■ **PASSAGE**
== == ==
Traditionally, drilling performance has been addressed through the analysis of drilling reports written once a day by the operator’s staff. However, high-frequency data are already collected continuously by surface and downhole sensors to address operational safety and continuity. These data contain a huge amount of valuable information that can be used for drilling operations performance analysis (Fig. 1).
High-frequency data analysis allows a new level of performance monitoring through the identification of potential invisible lost time and the anticipation of well problems that could be minimized to reduce drilling costs.
Data Valorization, Combination
More than 60 sensors record high-frequency data during drilling, creating sets of millions of data for a single well. These data can be reprocessed through a set of algorithms to identify each single activity with the highest possible level of accuracy and granularity. As an example, reaming is based on the following seven surface logging parameters: bit depth, well depth, rate of penetration (ROP), weight on bit (WOB), torque, mud flow-in, and standpipe pressure.
However not all activities can be automatically detected through surface log-data interpretation. It they cannot be, daily reporting becomes a relevant source of information. Thus, a set of preeminence rules is applied so that the most relevant data can be used and combined as needed at any time to build a complete and precise time breakdown for the analysis of drilling and flat time.
== == ==
■ **DATA SECTION**

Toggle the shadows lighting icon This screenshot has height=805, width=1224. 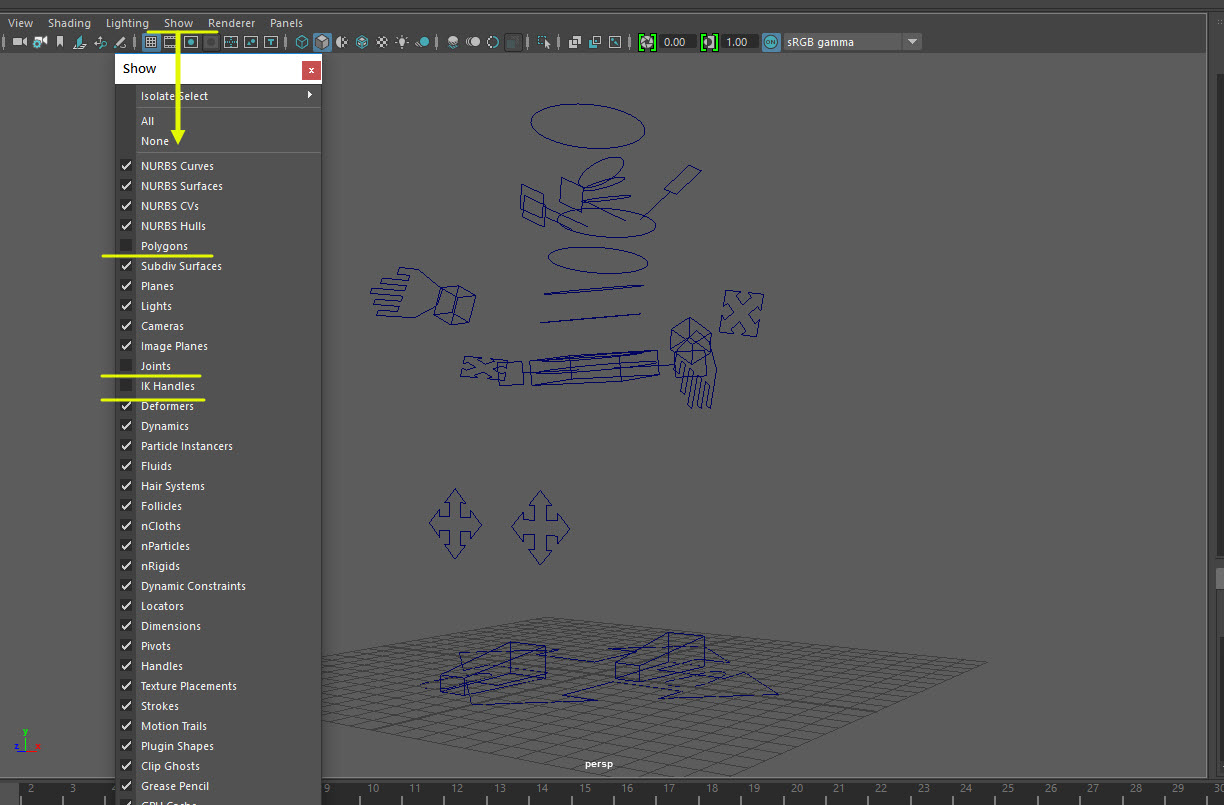pyautogui.click(x=423, y=41)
== == ==
■ **TASKS**
a) Answer these questions from the passage on drilling data:
(i) How often are drilling reports traditionally written, and by whom?
(ii) How many sensors record high-frequency data during drilling?
(iii) Under what condition does daily reporting become a relevant source of information?
b) List every surface logging parameter that the passage on drilling data gives as the basis for identifying reaming.
c) Reproduce the passage on drilling data from "High-frequency data analysis" up to and including "and standpipe pressure.".
The listing is not needed for any of this work.

■ **ANSWERS TO THE TASKS**
a)
(i) Once a day, by the operator's staff.
(ii) More than 60.
(iii) When activities cannot be automatically detected through surface log-data interpretation.

b)
- bit depth
- well depth
- rate of penetration (ROP)
- weight on bit (WOB)
- torque
- mud flow-in
- standpipe pressure

c)
High-frequency data analysis allows a new level of performance monitoring through the identification of potential invisible lost time and the anticipation of well problems that could be minimized to reduce drilling costs.
Data Valorization, Combination
More than 60 sensors record high-frequency data during drilling, creating sets of millions of data for a single well. These data can be reprocessed through a set of algorithms to identify each single activity with the highest possible level of accuracy and granularity. As an example, reaming is based on the following seven surface logging parameters: bit depth, well depth, rate of penetration (ROP), weight on bit (WOB), torque, mud flow-in, and standpipe pressure.